At least at the start of the film, Corman allows us to sympathize with Walter—a naïve and uncomprehending character surrounded by self-satisfied bohemians. His love of art is endearing precisely because he understands it so little. But this lack of understanding also lends his enthusiasm an aggressive, ugly quality, as though Walter had nothing to express but a blind will to revenge the world for forgetting him so long. What makes A Bucket of Blood work as a horror film, rather than just as a satire, is that the film takes seriously Walter’s grotesque transformation from meek likability to resentful and sexually domineering murderousness. When Carla rebuffs his advances late in the film, Walter throws a small tantrum and then - his puppy love turning on a dime to indignant rage - invites her over later to “do her sculpture.”

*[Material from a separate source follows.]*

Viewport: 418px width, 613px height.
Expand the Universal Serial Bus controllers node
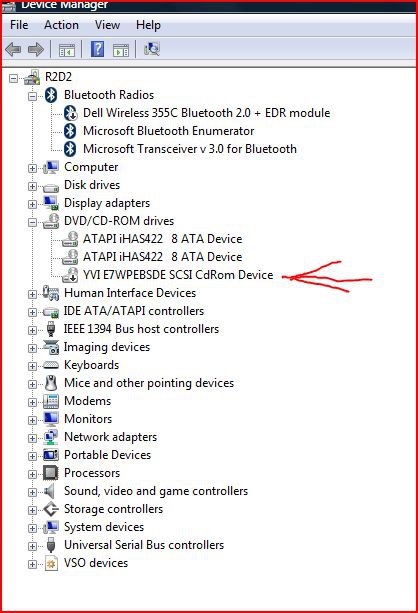tap(32, 546)
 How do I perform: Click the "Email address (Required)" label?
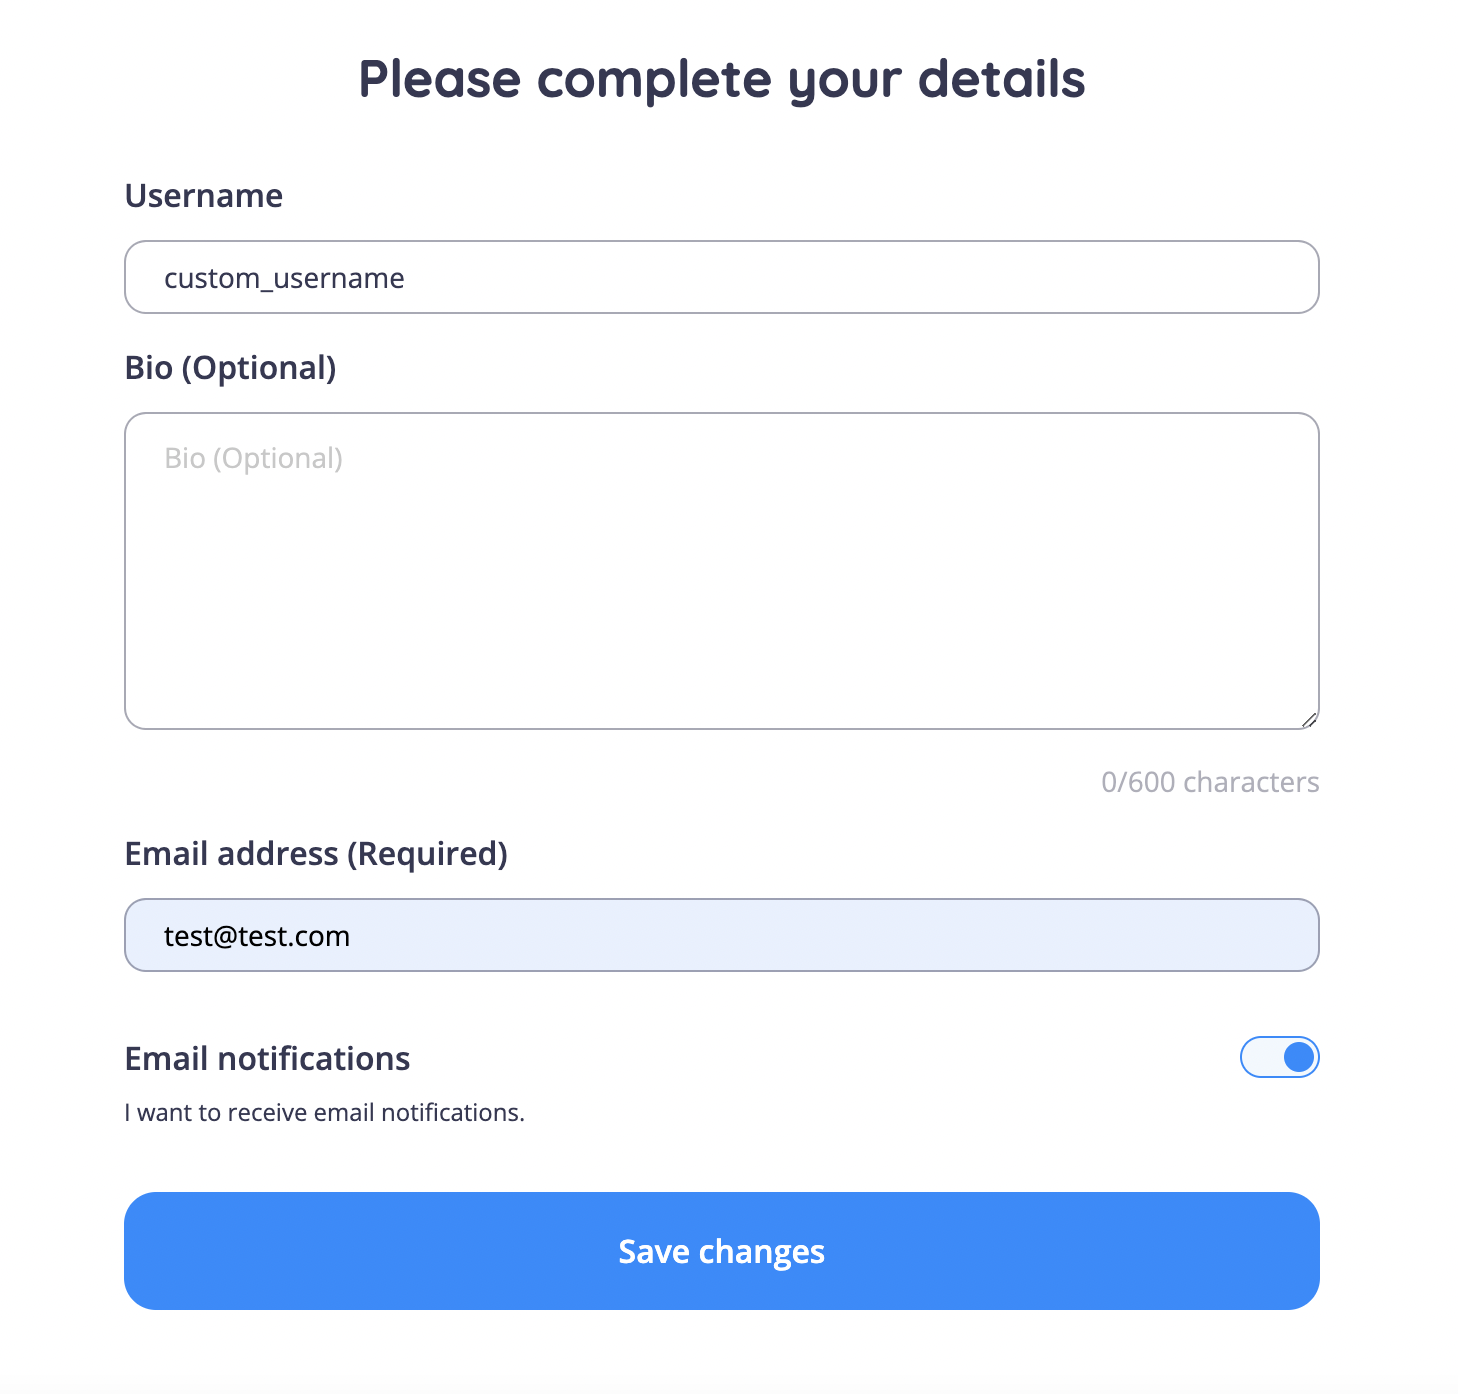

In this sense, A Bucket of Blood might be viewed as a manic, quirky hymn to anti-social ambition, a film that honors the rebarbative spirit of the avant-garde while presenting it as burlesque. Even the characters who seem to fit in this world are essentially loving caricatures: Leonard de Santis, with his beret and his cigarettes, is a left bank Bogart club owner; Maxwell Brock, with his artificial beard and barrel chest, looks like a beat-era send-up of Hemingway’s ghost. When Walter falls into some money from the sale of “Dead Cat,” he emerges the next day with a costume of his own: silk scarf, cigarette holder, bright striped jacket, and a new beret. He sits down and orders a slice of “papaya cheesecake” and a bottle of “Yugoslavian white wine.” This is bohemia portrayed by people who understood it well enough to nail the details. Oscar, a perpetually stoned patron of the Yellow Door, describes another sculpture he saw that reminds him of “Murdered Man”: “I saw a statue once; it was called “The Third Time Phyllis Saw Me She Exploded.” …It was made out of driftwood and dipped in fluoric acid. Ver-r-ry wild.” It is this detailed richness of the world at the Yellow Door café that makes A Bucket of Blood feel as surprising and rewarding as it does. As Walter Paisley grows increasingly distasteful in his obsessive drive to become deep and meaningful, the film tips its hand a love letter to the frivolousness of beat culture. In this way, it allegorizes what might be the lesson of much of Corman’s best work, that art is most powerful when it is most free to be ridiculous, and (like Walter’s kitschy art is said to be) at once “hideous and eloquent.”